Forests are one of the most effective tools we have for mitigating the impacts of climate change.

According to the United Nations, forests absorb around 2.6 billion tonnes of carbon dioxide each year, which is equivalent to about one-third of the annual carbon emissions from human activities.

This makes forests a critical component of global efforts to reduce greenhouse gas emissions and mitigate climate change.

Research has shown that forests can play an even greater role in mitigating climate change if they are managed sustainably. For example, a recent study published in the journal Nature found that “a global effort to restore forests could capture two-thirds of man-made carbon emissions”.

This highlights the importance of protecting existing forests and restoring degraded forests as a key strategy for addressing climate change.

Forests are also essential for the conservation of biodiversity.

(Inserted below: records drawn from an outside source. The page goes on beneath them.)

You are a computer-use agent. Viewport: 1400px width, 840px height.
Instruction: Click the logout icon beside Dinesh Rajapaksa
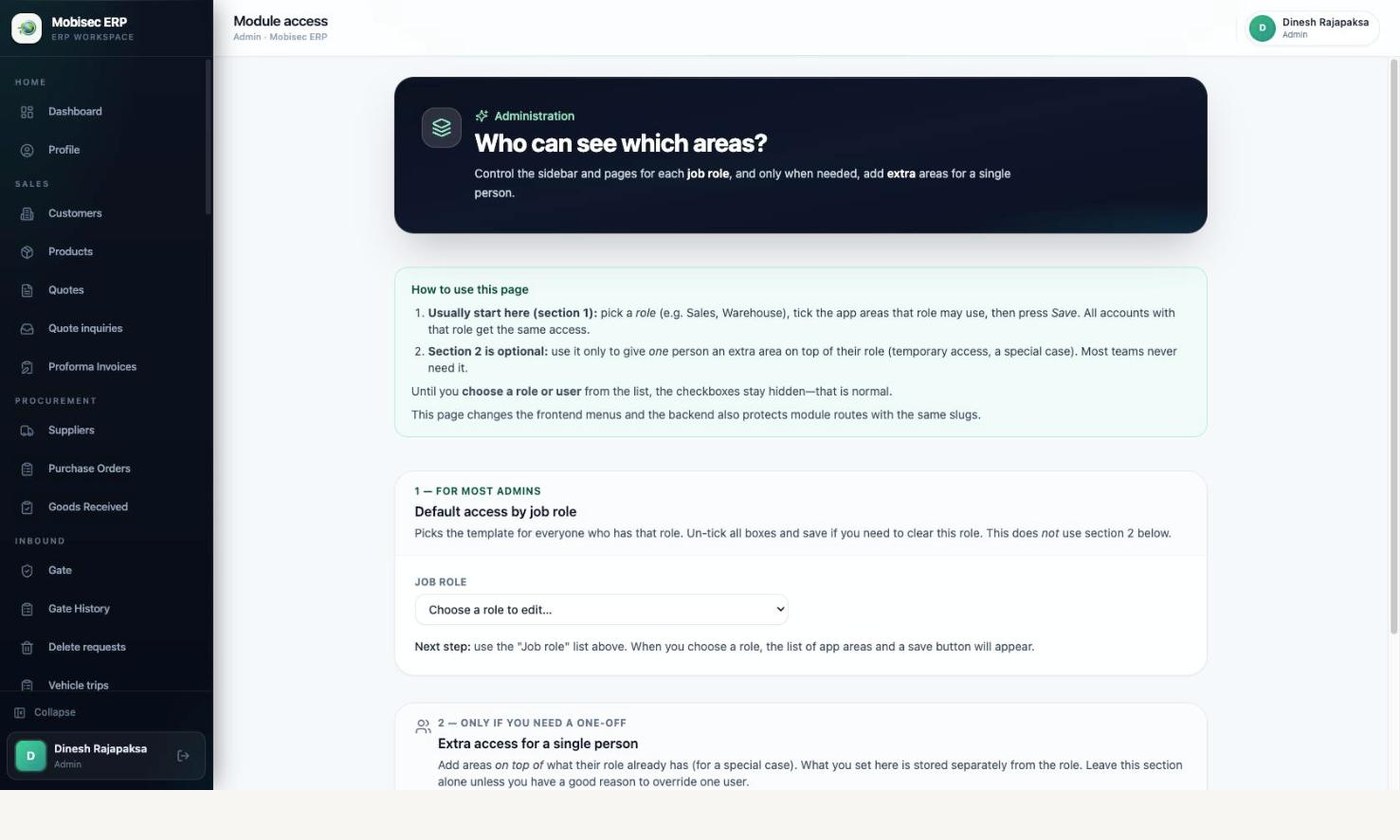tap(183, 756)
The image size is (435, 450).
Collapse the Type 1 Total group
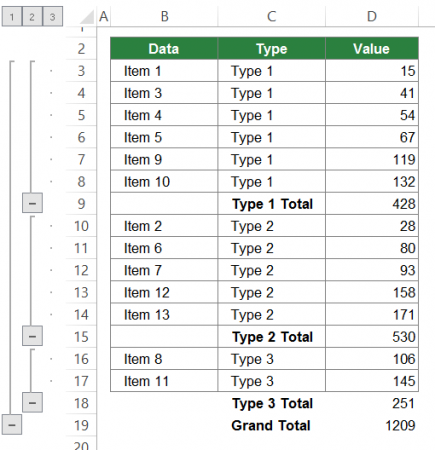pyautogui.click(x=32, y=203)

They are home to more than half of the world’s terrestrial species, and they provide habitat and resources for a wide range of plants and animals.

However, deforestation and forest degradation are major threats to biodiversity and are responsible for the loss of countless species.

Protecting and restoring forests is among the most effective ways to conserve biodiversity. For example, a study published in the journal Science Advances found that protecting forests in Latin America, Africa, and Asia could save up to 50% of threatened species in these regions.

This underscores the critical importance of forests in maintaining the diversity of life on our planet. Besides, forests also provide a wide range of ecosystem services that are essential to human well-being.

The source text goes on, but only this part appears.